Hashline vs Replace: Does the Edit Format Matter?

#agents #llm #testing #tooling

Can Bölük's The Harness Problem showed hashline-style edits (line-number anchored, like 4#WB) outperforming traditional replace-mode edits (old_string/new_string matching) for coding agents.
I've been experimenting with building my own harness (tau), and wanted to verify this result and see if I should consider using hashline as the default edit strategy there.
So I built edit-bench to test this myself across multiple languages and models.

Setup

edit-bench generates mutation-based tests from existing codebases.
You point a script at a directory, and it generates mutations like deleting a statement, flipping a boolean, swapping args, etc.

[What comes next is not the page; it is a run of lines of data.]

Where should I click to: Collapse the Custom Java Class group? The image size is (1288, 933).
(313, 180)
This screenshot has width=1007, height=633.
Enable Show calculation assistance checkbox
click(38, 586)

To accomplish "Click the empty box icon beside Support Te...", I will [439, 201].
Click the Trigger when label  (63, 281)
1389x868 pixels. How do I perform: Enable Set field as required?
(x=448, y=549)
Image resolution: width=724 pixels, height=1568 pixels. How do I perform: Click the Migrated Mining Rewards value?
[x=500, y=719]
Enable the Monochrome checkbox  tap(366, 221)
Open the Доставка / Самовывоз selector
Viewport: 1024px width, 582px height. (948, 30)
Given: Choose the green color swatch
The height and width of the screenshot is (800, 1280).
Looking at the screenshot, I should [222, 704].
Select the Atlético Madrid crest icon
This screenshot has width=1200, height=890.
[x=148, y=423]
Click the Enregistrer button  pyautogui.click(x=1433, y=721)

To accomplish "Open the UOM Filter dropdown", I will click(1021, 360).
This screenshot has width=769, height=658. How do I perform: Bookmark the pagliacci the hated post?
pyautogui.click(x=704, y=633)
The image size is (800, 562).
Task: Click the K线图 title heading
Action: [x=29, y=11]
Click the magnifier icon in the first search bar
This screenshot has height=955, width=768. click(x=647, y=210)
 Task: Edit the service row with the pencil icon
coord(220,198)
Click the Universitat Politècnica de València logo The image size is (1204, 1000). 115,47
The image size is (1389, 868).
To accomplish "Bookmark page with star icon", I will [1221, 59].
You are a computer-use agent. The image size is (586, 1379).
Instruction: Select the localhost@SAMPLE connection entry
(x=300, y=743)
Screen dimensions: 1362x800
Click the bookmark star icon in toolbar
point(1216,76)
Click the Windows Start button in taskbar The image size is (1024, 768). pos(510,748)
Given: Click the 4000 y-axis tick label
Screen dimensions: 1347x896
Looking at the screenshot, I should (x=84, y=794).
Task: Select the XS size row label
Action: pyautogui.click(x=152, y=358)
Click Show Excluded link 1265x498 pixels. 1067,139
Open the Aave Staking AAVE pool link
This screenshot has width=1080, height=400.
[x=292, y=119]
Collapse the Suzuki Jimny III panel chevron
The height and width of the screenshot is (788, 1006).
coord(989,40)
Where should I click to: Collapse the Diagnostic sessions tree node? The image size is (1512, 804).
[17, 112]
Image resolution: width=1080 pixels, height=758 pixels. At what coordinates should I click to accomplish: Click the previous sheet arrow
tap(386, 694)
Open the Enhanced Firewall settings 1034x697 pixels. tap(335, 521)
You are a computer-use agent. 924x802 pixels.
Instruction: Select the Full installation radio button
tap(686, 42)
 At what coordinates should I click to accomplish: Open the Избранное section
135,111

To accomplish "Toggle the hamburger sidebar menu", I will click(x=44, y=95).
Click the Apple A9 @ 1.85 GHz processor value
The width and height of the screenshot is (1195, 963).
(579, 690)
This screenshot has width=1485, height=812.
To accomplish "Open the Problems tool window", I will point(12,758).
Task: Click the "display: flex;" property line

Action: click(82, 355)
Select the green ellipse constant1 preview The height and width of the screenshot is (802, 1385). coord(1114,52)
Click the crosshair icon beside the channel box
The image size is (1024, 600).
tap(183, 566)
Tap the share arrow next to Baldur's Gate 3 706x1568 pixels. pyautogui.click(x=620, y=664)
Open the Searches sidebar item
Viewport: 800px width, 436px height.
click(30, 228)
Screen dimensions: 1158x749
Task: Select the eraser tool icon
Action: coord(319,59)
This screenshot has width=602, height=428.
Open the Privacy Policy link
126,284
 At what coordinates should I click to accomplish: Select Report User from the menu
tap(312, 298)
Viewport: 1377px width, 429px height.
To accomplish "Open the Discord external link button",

Languages: Python (from hive), TypeScript (from oh-my-pi), Rust (from irradiate)
Models: gpt-4.1-mini, google/gemini-3-flash-preview, qwen/qwen3.5-397b-a17b
Edit modes: replace (old_string/new_string) vs hashline (line-number anchored)
20 tasks per language, single-attempt oneshot runs
I also recently added fuzzy matching to tau (trim cascade: trim_end → trim_both → unicode normalization) and wanted to see if this helps

Results

Replace mode:

Model	Python	TypeScript	Rust
gemini-3-flash	95%	80%	95%
qwen3.5-397b	90%	85%	85%
gpt-4.1-mini	65%	75%	45%

Hashline mode (from earlier runs):

Model	Python	TypeScript	Rust
gemini-3-flash	70%	85%	90%
qwen3.5-397b	85%	85%	90%
gpt-4.1-mini	50%	70%	55%

Hashline hurts Python noticeably, and seems roughly neutral on TypeScript and Rust.
The language-dependence is interesting — Python's significant whitespace might make line-anchored edits more error-prone.

Does Fuzzy Matching Help?

Apparently not.

I added trace collection to see if tau's fuzzy trim cascade ever fires during replace-mode runs. Across 114 successful edits and 20 failed edits (3 models × 3 languages), fuzzy matching triggered zero times.

Of the 20 failed edits:

1 had trailing whitespace (theoretically fixable)
~8 included line numbers in old_string (model bug)
~11 had completely hallucinated content

When models get old_string right, they get whitespace right too.
When they get it wrong, they get it very wrong — trim cascading doesn't help.

(Trace analysis details)

Takeaways

Hashline vs replace is not a clear winner either way. The effect is language-dependent and model-dependent. Python penalizes hashline; TypeScript is neutral; Rust is a toss-up.
Can's results are hard to generalize. The react-edit-benchmark is JavaScript-only and uses an LSP for validation feedback. Our setup (no LSP, multiple languages) shows a different picture. The LSP feedback loop in particular likely confounds. Giving the model type errors to retry against is a meaningful boost that interacts with edit format.
Fuzzy matching is a non-problem for current models. LLMs either reproduce source text exactly or hallucinate something completely different. The whitespace near-miss case that fuzzy matching targets basically doesn't happen in practice.
For current-gen models in contemporary harnesses, edit format is not the bottleneck. The gap between models (gemini-3-flash at 90%+ vs gpt-4.1-mini at 55-65%) dwarfs the gap between edit formats. Invest in model selection and prompt engineering before worrying about edit format.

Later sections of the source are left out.